EORI SIREN en 2026 : que doivent faire les entreprises qui importent du Japon ?
La douane française bascule progressivement de l’EORI SIRET vers l’EORI SIREN en 2026. Voici ce qu’un importateur français achetant au Japon doit vérifier avant une prochaine expédition.
Réponse courte
En 2026, une entreprise française qui importe du Japon doit vérifier qu’elle dispose bien d’un EORI au format SIREN, soit FR suivi des 9 chiffres du SIREN. La France abandonne progressivement les anciens EORI rattachés aux établissements, au format SIRET. La douane indique que les EORI SIRET doivent être désactivés au cours du second semestre 2026. Il est donc préférable de contrôler son EORI SIREN avant une prochaine expédition.

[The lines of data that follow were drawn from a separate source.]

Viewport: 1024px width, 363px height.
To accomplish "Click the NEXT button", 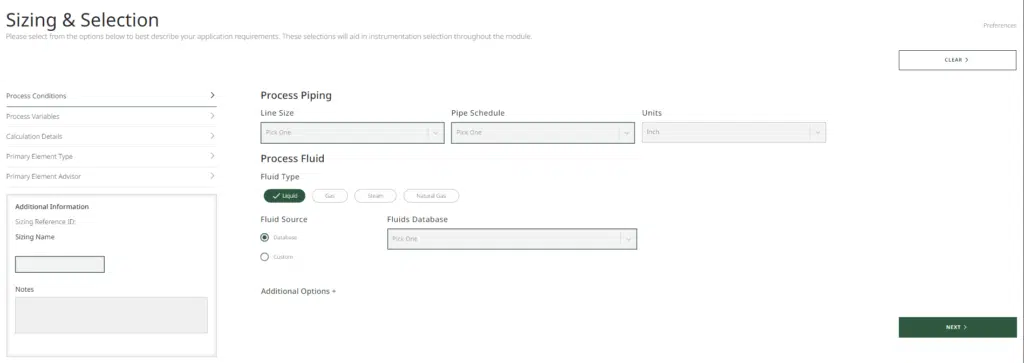I will point(957,327).
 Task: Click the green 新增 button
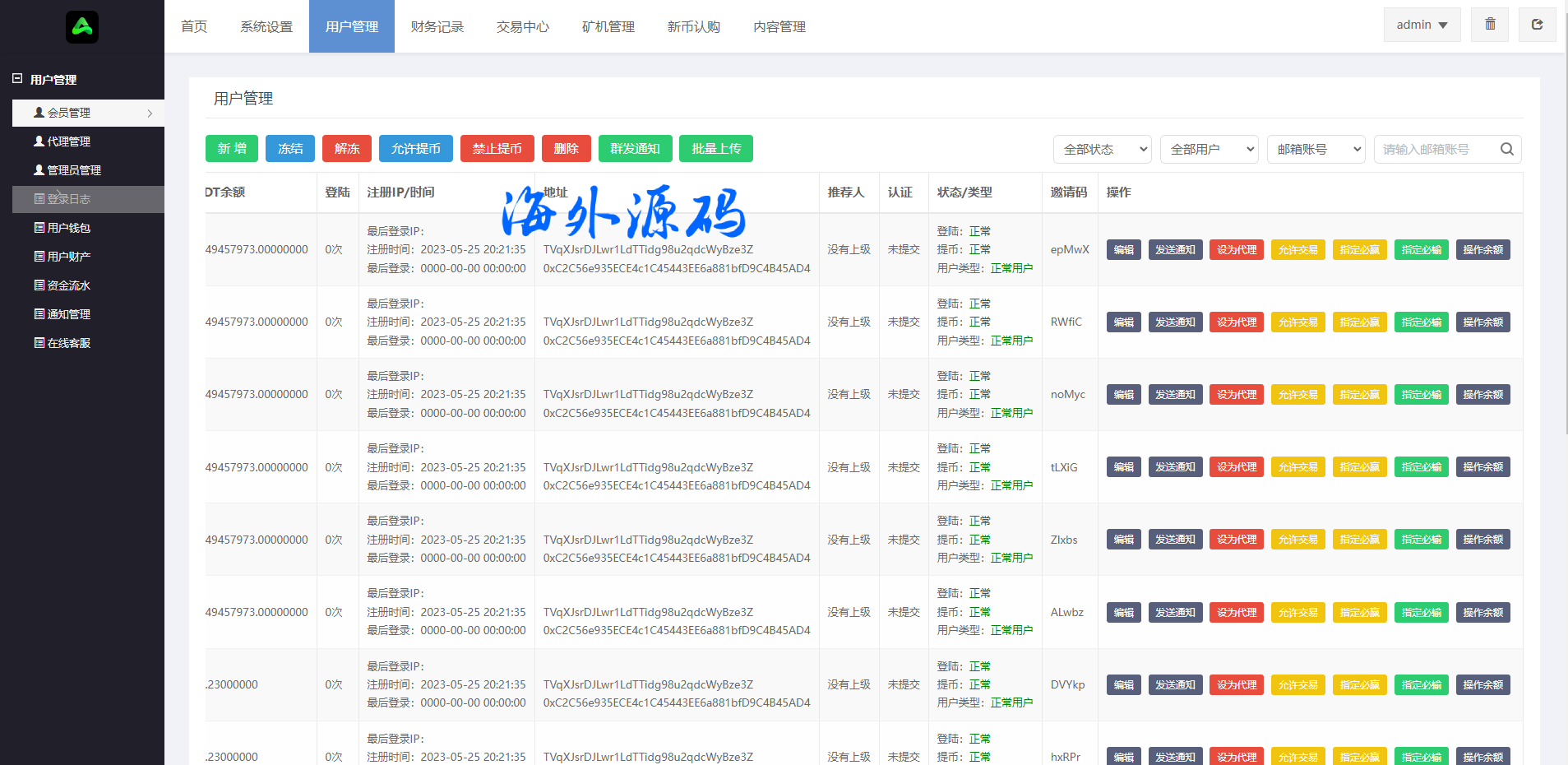point(232,148)
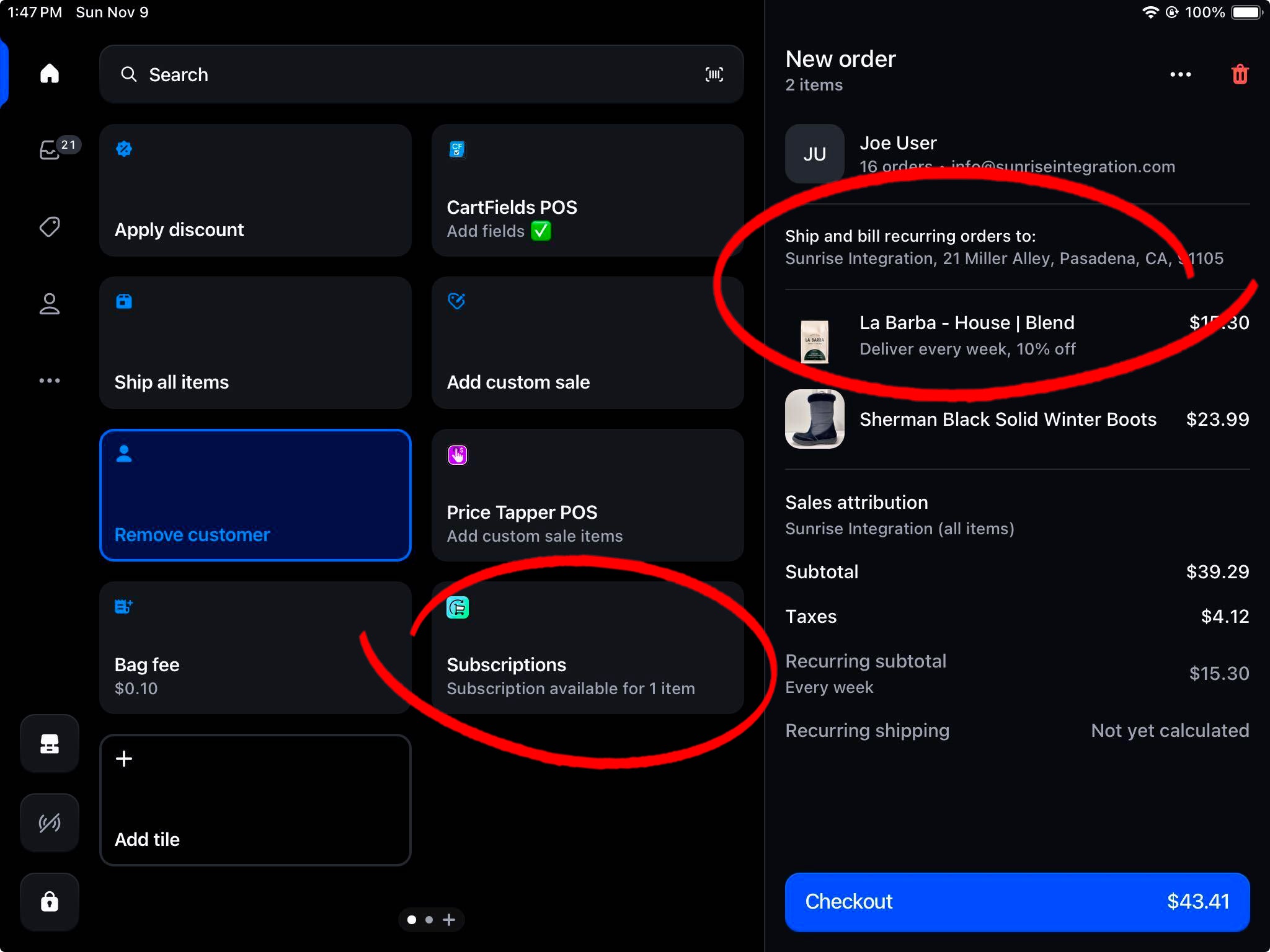Delete order with red trash icon
Image resolution: width=1270 pixels, height=952 pixels.
pyautogui.click(x=1240, y=74)
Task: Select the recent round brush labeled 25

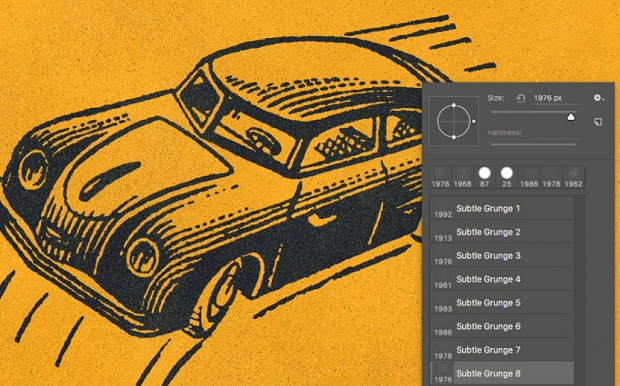Action: [x=507, y=177]
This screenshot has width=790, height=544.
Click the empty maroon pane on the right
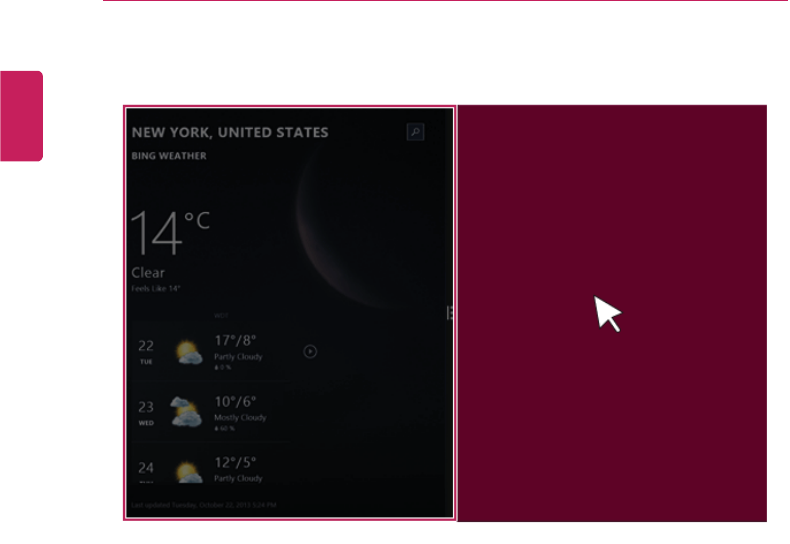coord(612,313)
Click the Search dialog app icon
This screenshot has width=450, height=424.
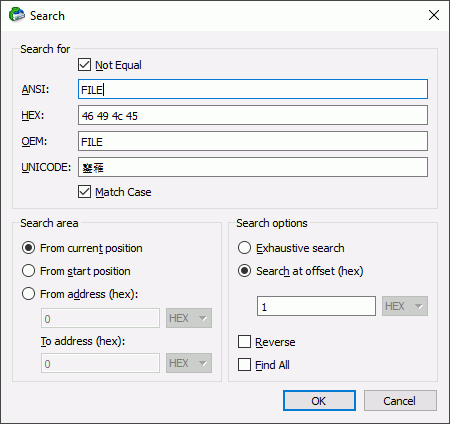tap(17, 15)
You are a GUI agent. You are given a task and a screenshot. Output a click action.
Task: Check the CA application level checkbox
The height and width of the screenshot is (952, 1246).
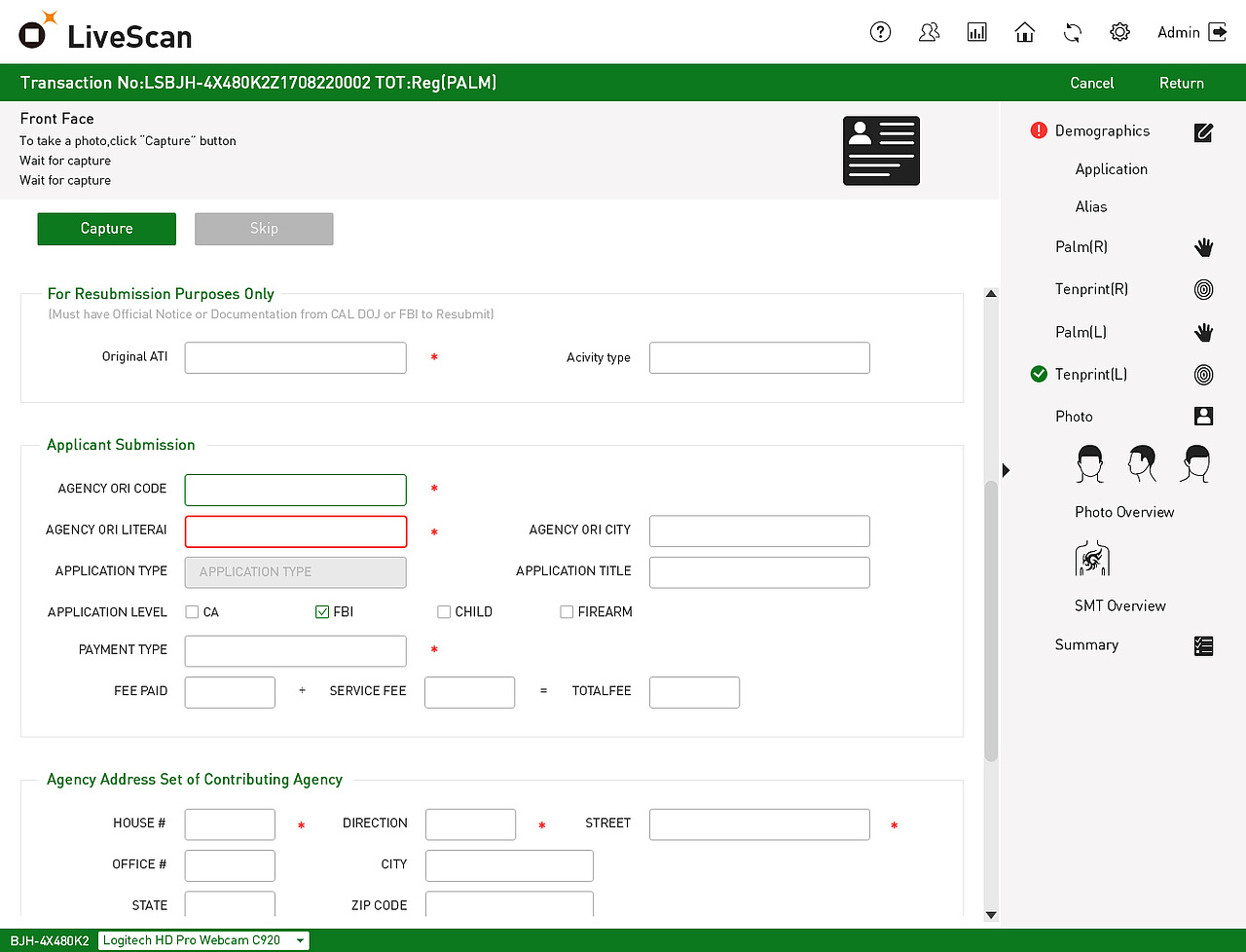pyautogui.click(x=191, y=611)
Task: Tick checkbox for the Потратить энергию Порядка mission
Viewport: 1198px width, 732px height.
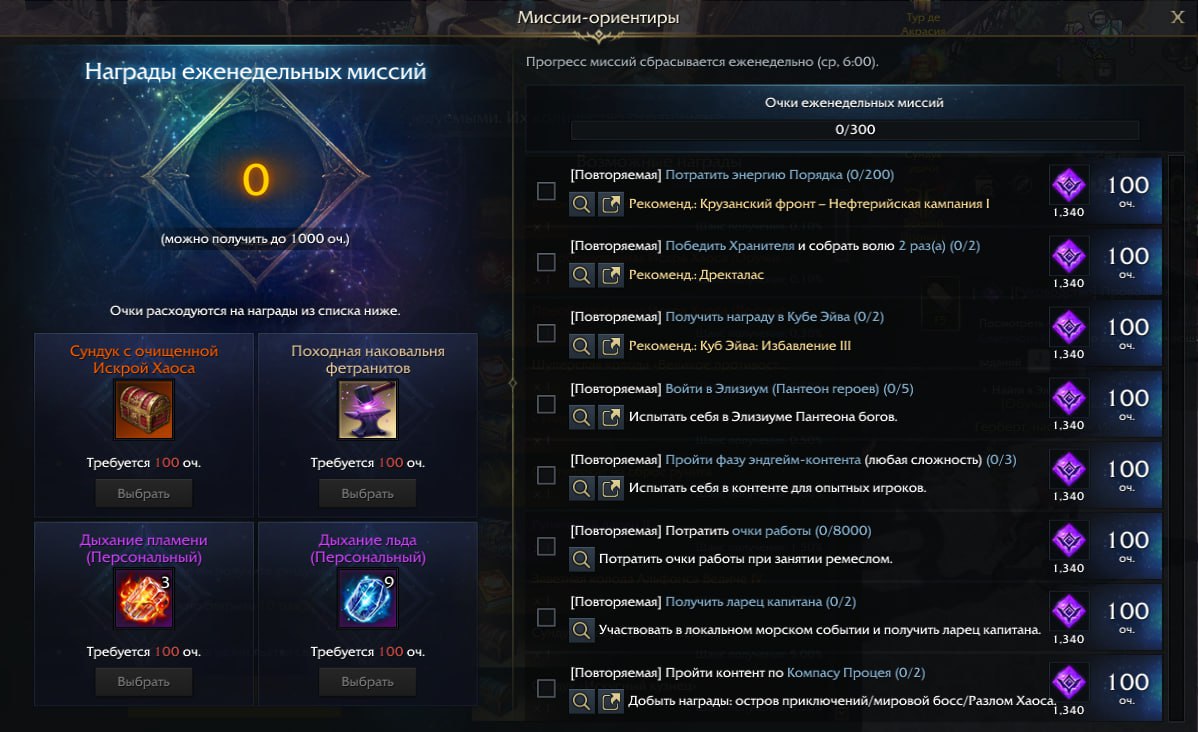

Pour une PME qui achète régulièrement au Japon, ce changement peut sembler purement administratif. Il touche pourtant l’identifiant utilisé dans plusieurs démarches et systèmes douaniers.
Le sujet est particulièrement actuel : la Direction générale des douanes a publié en juin 2026 de nouvelles informations sur la trajectoire de bascule vers l’EORI SIREN. Certaines autorisations et plateformes sont déjà concernées, tandis que la transition se poursuit sur le reste des procédures.
Qu’est-ce qu’un numéro EORI ?
L’EORI — Economic Operators Registration and Identification — est l’identifiant douanier d’un opérateur économique dans l’Union européenne.
Une entreprise française qui réalise des opérations d’importation doit notamment pouvoir être identifiée par son EORI dans les formalités douanières.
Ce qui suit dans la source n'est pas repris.